I put the words in quotations because I have heard them before. While I agree that the rhetoric from the MBC has been pointed to the point of absurdity (and I have said so to the highest levels yet it has waned only a little) this is the type of rhetoric I have heard in the past from the other side. Perhaps you have never heard these expressions used in public or private conversations about the good people of the MBC or their current leadership - which is good. Place this in the category of my bias - a bias that is based on my very personal and recent experience of the past.

You comment upon your perception that the "single alignment" issue was started to "punish" churches yet you have ignored my comments concerning the issue of competition. "Qui tacit consenture vidatur?" I think it is both - I think the overwhelming spirit of the messengers was the issue of competition - the overwhelming spirit of the leadership was punishment. How is that for splitting the apple?

In the end, however, it is the individual church and her decision to conform or depart which carries the day - a fact that you wish to only "technically" concede. To whit what would you say about a church who, being dually aligned, changed and became singularly aligned to conform to the new rules. Would you say about them that they were "forced to stay" as you also say about those who in your own words were "forced to go?" I say that both of these acts are in fact "autonomy" still in healthy use. The only "forcing" which the changing of membership rules did was to "force" a choice - yet your "yes" be "yes" and your "no" be "no." - and that is a good and scriptural thing as well.
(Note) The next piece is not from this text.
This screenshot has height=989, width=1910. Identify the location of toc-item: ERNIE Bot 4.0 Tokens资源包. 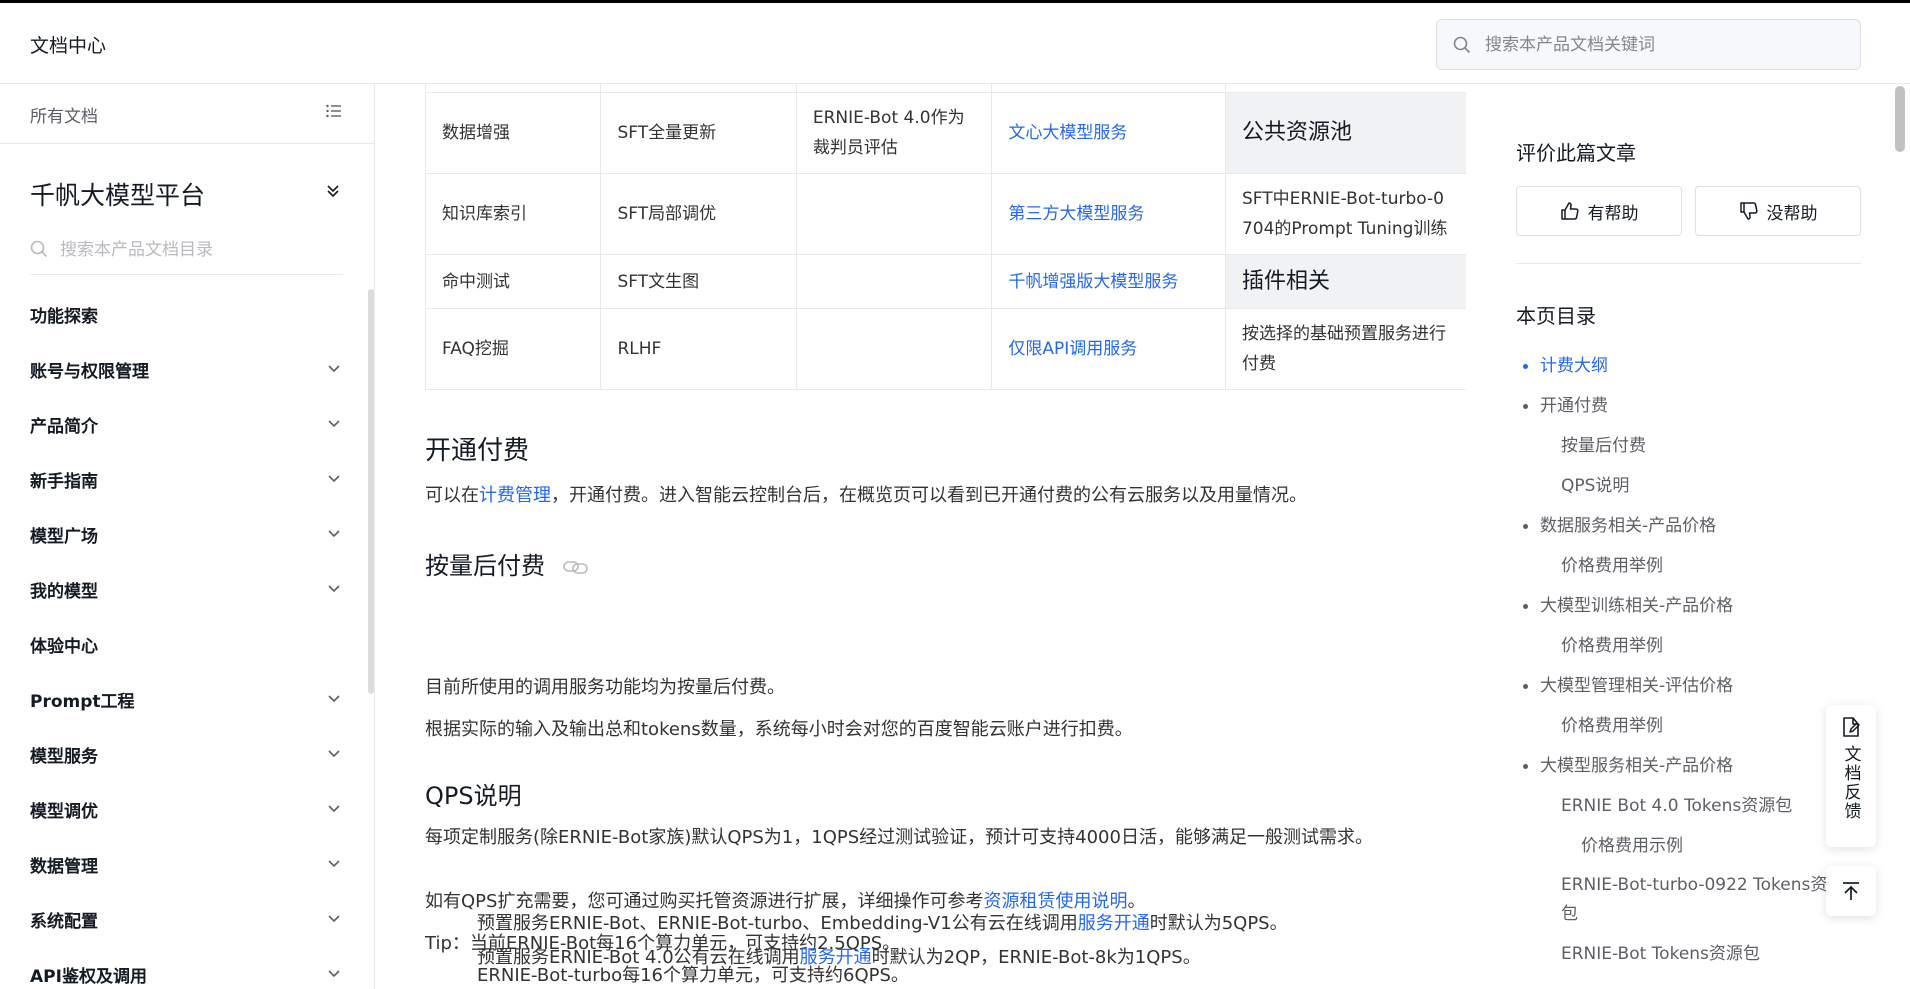
(1688, 806).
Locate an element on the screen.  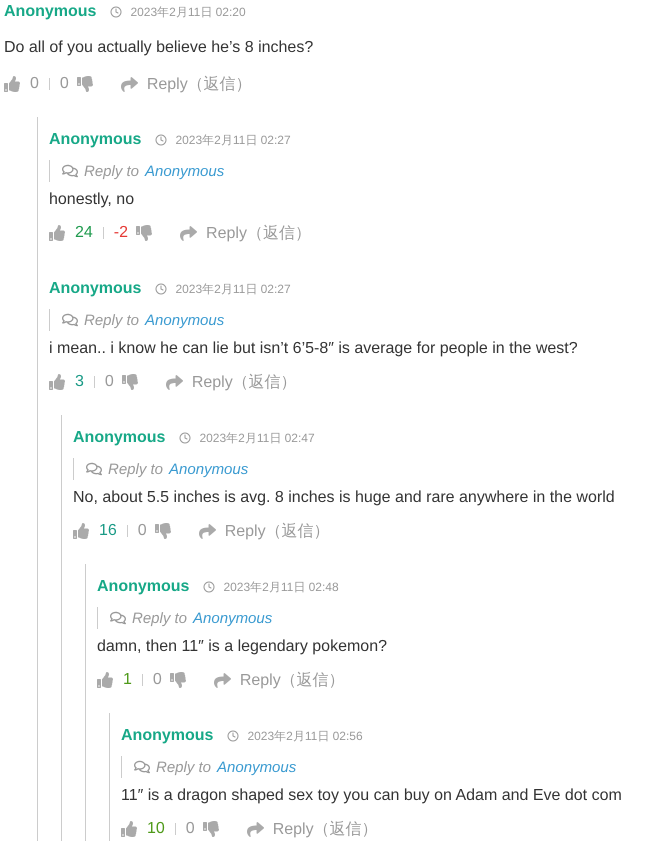
upvote-count: 24 is located at coordinates (84, 233).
We could discuss if the new rules are "exclusionary" "cumbersome" or "a violation of autonomy" - with each point I would answer in the negative. We will probably agree to disagree on this - and that is okay. Since our church in its 150 year history being in Missouri has not come close to being dually aligned, perhaps I am blinded by a lack of perspective.

Merry Christmas and blessings upon your family and ministry!


Bennett said...

It sounded to me that if a church gave money to both the MBC and the BGCM that MBC would feel that they were dually aligned and the church would soon not be associated with the MBC.

Is this the interpretation of the alignment rules that the MBC is taking?

Gary Snowden said...


That probably is the rationale or the fear that motivated the MBC to adopt their current single alignment stance. The baffling thing about it is that in other states where 2 state conventions exist, while there are certainly tensions, those state conventions do not force a local church to choose which convention they will channel their offerings through. They tend to respect a bit more the historical Baptist principle of the autonomy of the local church. The MBC gives lip service to the principle, but in effect says that if you exercise it in a way we don't like, you're no longer fit to associate with us.